L'ordine monastico dei croissant

Ordre Croissant
Mi ero illuso, non fatemene una colpa, che ci fosse un sacro ordine monastico dei croissant: l’Ordre Croissant.
Invece no: oggi a lezione di erre moscia ho imparato che significa “ordine crescente”.
Bene, mettiamolo nel cesto delle delusioni francesi.

Oggi in tram linea T3 c’era un tale, un ebreo, con la coppola degli ebrei, si chiama kippah, la coppola.
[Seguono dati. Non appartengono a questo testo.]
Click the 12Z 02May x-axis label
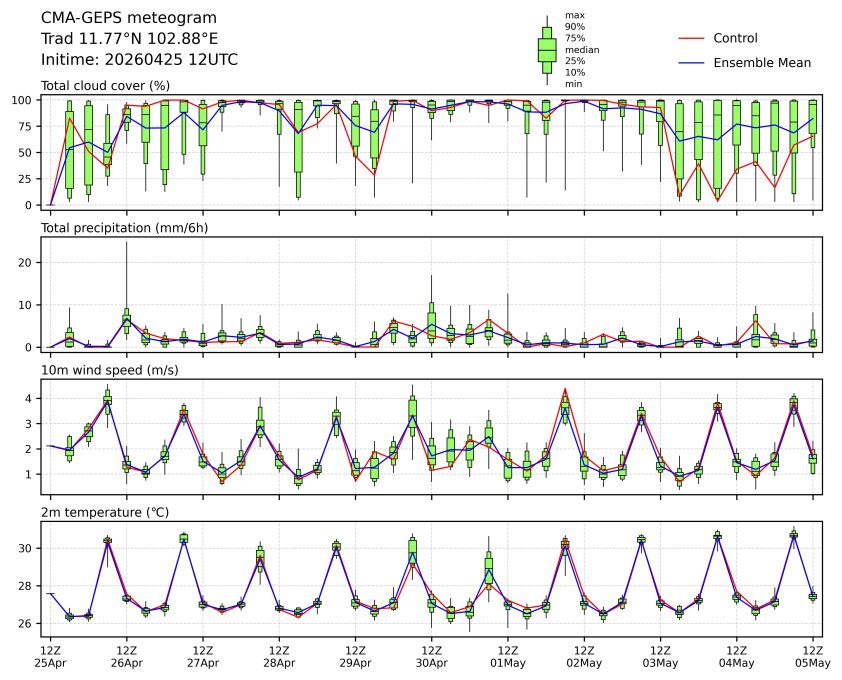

Al museo ebraico di Berlino ne ho vista una collezione enorme, loro la usano un po’ come un berretto da baseball, ce n’era anche una con Beverly Hills 90210 che anche mia sorella sarebbe stata felice di indossarla, all’epoca.
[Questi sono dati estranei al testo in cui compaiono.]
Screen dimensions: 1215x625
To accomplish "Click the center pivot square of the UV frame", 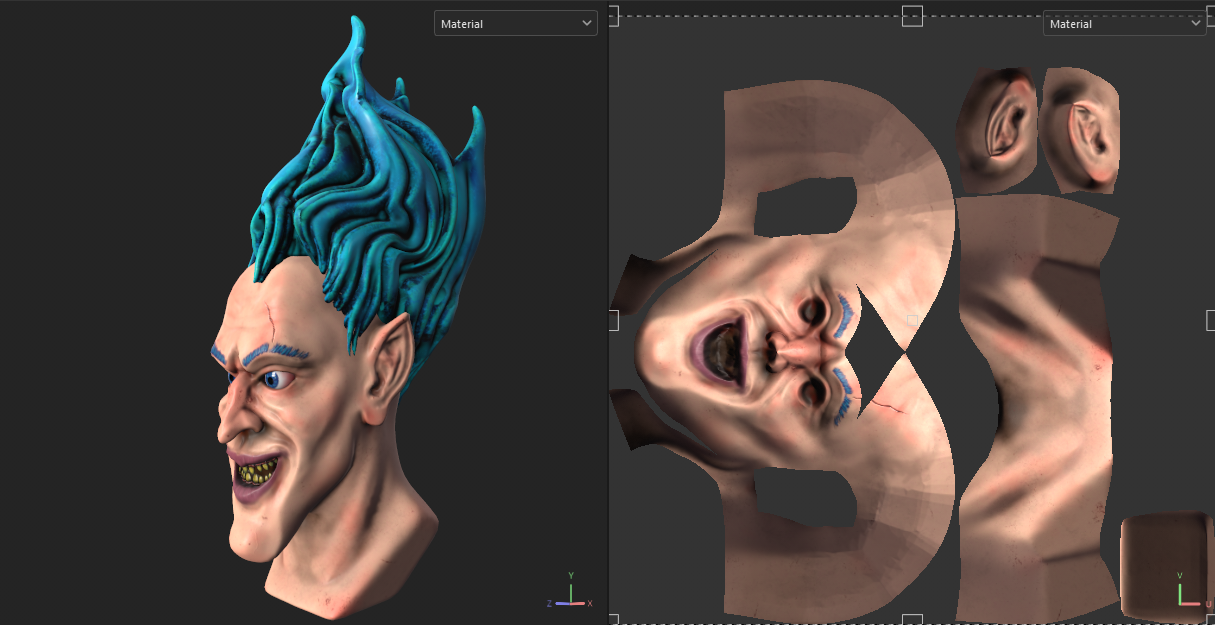I will (912, 320).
A me le religioni quando inseguono le mode fanno sempre un po’ pena, come i politici quando si mettono a dipingere o i ricchi quando si mettono in cucina.
La coppola di questo ragazzo comunque era canonica: nera con delle scritte ebraiche dorate che facevano il giro tipo aureola. Lui avrà avuto vent’anni e parlava allegramente con una ragazza molto bella, pelle olivastra, tratti spiccatamente arabi, nella mia testa era una palestinese.
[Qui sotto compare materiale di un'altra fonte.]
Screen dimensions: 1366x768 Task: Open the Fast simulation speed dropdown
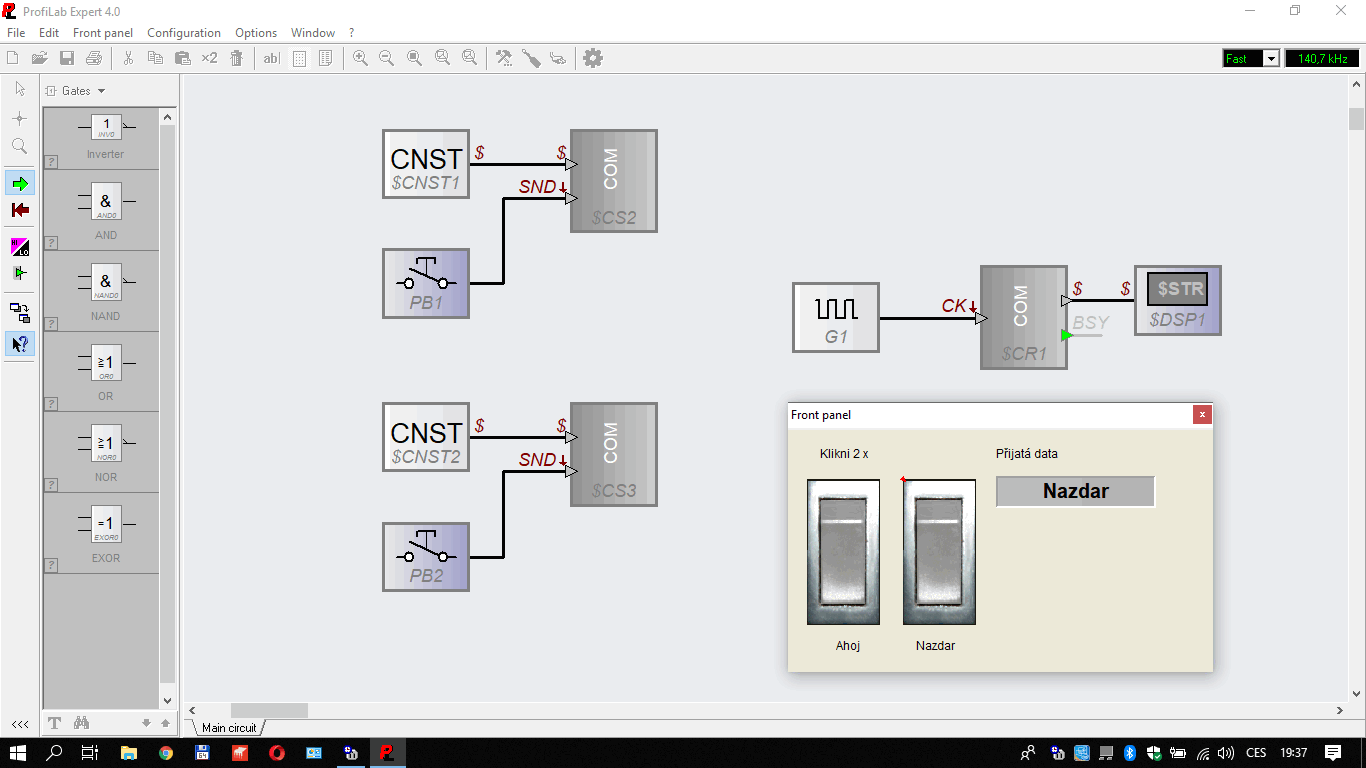1271,59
Si vedeva lontano un miglio che lui le stava facendo la corte. La cosa divertente è che mentre le parlava ondeggiava avanti e indietro, ininterrottamente, come fanno gli ebrei davanti al muro del pianto.
Era evidente, in quel momento lui stava pregando, la stava pregando, la pregava di dargliela, e di sicuro su quel muro c’era più desiderio che pianto.
E ho pensato guarda te, monoteismo e monogamia, fortuna che c’è la figa. L’amore, pardon.